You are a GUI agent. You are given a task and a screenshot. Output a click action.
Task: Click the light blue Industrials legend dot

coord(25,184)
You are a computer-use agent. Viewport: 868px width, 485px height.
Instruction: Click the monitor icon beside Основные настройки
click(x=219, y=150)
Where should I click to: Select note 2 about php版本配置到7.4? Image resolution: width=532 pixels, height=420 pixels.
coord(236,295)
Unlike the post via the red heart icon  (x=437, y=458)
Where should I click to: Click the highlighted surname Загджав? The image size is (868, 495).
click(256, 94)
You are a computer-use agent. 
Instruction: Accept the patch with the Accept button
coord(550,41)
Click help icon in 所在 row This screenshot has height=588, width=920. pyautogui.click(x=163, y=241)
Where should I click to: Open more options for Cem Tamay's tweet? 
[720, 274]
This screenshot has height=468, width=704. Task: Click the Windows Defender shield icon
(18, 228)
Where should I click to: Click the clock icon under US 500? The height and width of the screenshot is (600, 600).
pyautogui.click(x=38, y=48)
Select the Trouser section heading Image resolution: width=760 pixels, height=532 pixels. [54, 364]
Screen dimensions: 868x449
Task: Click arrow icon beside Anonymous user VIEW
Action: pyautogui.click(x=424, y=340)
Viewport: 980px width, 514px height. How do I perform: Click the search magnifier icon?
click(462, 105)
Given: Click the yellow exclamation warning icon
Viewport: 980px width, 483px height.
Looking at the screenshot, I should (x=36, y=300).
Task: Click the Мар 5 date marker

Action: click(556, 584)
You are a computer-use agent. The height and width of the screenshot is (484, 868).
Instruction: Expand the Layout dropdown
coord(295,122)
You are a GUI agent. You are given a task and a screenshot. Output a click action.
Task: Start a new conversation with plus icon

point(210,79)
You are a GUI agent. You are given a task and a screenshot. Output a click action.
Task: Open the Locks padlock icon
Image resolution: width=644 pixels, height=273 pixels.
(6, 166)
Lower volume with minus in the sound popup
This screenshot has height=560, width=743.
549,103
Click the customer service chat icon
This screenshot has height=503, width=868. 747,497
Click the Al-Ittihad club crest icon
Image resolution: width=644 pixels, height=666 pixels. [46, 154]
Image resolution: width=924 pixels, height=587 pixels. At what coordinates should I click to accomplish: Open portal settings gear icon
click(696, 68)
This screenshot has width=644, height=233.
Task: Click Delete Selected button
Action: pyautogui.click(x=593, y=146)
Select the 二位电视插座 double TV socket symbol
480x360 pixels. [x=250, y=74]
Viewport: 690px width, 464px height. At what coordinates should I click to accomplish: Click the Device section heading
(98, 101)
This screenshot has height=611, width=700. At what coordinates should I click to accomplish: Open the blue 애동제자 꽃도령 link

● Your assignment
Your answer should be a single number, which is the count of lines in the data above that include the word "computer".

● Your response
3